Ensuring your parts fit your lower and your lower fits your upper and your buffer tube fits your stock are all things to consider as you buy your parts for an AR-10 build. It can be aggravating, but it does motivate you to get more intimate with your gun and how it works.

This lower came in at just over 2 pounds and is one of the most common patterns you’ll find on the used market. Just make sure you’re matching your parts around your lower. That’s a topic that has filled many Reddit threads if you’re looking for help. 
 

Stock & Furniture

 

AR-10 Rifle Parts
I chose functional but affordable furniture for this budget build. (Photo: Paul Peterson/Guns.com)


I was excited about the rather unique Bear Creek Arsenal upper receiver, but I think I was even more curious about the FAB Defense GL-Core AR Buttstock. At just $49.50, this adjustable stock offers an adjustable length of pull and an angled rubber pad that levers nicely into your shoulder.
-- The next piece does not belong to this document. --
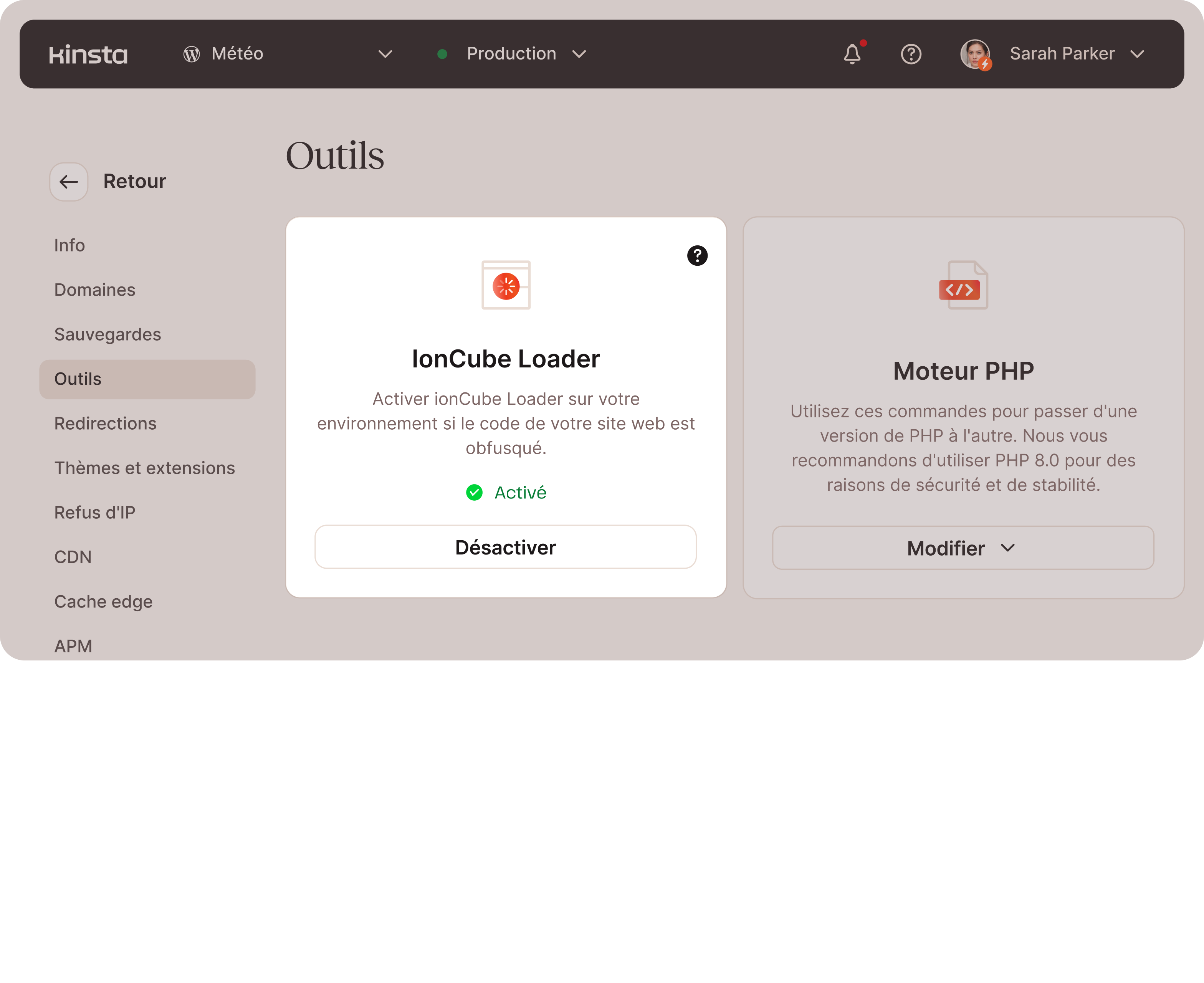Open help from the top bar question mark
This screenshot has height=983, width=1204.
[x=911, y=55]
It’s rugged and budget friendly. Just as importantly, it can fit various buffer tube sizes thanks to its adjustable spacers. That saved me a few headaches after trying to place an older spare stock on this rifle and finding it wasn’t quite right.
 

The hammer, left, and other internals of this AR-10 are not that different from your standard AR-15. But one area that gets confusing is the size of the buffer tubes. This FAB Defense stock has triangle-shaped inserts, right, that fit two different tube sizes. (Photo: Paul Peterson/Guns.com)
AR-10 Rifle Parts
These Magpul additions are some of my favorites. (Photo: Paul Peterson/Guns.com)


Magpul’s textured rail covers have become one of my favorite budget additions to any rifle that has M-LOK. I had a few on hand from a previous build project and snapped them at the points I found I handled the rifle the most while moving.
 

Final Thoughts

 

PPeterson,   AR-10, DPMS, DP-10, LR-308 Bear Creek Arsenal, BCA, Bear Creek, AR, Rifle, Tactical, .308, 7.62x51mm NATO, 7.62 NATO, AR Build, Build, DIY,
This semi-tactical but mostly practical gun has been a fun project for the cost. I’d build it again. (Photo: Paul Peterson/Guns.com)


I normally agree with the idea that “you get what pay for” when it comes to quality. That being said, I suspect a lot of the pricing around AR-10 rifles is also a reflection of the fact they were just less popular than the quintessential AR-15. 

I think that’s changing because I see more and more AR-10 platforms rolling out from manufacturers at increasingly competitive prices.


Related: The .308 That Handles Like a .223 – Ruger SFAR Review


Regardless, I’m quite happy with a sub-$500 AR-10 that shoots well and has become a fun project during a long winter. It’s worth looking into building your own if you feel the itch. That makes the answer to the question that started this article a clear, “yes, within reason.”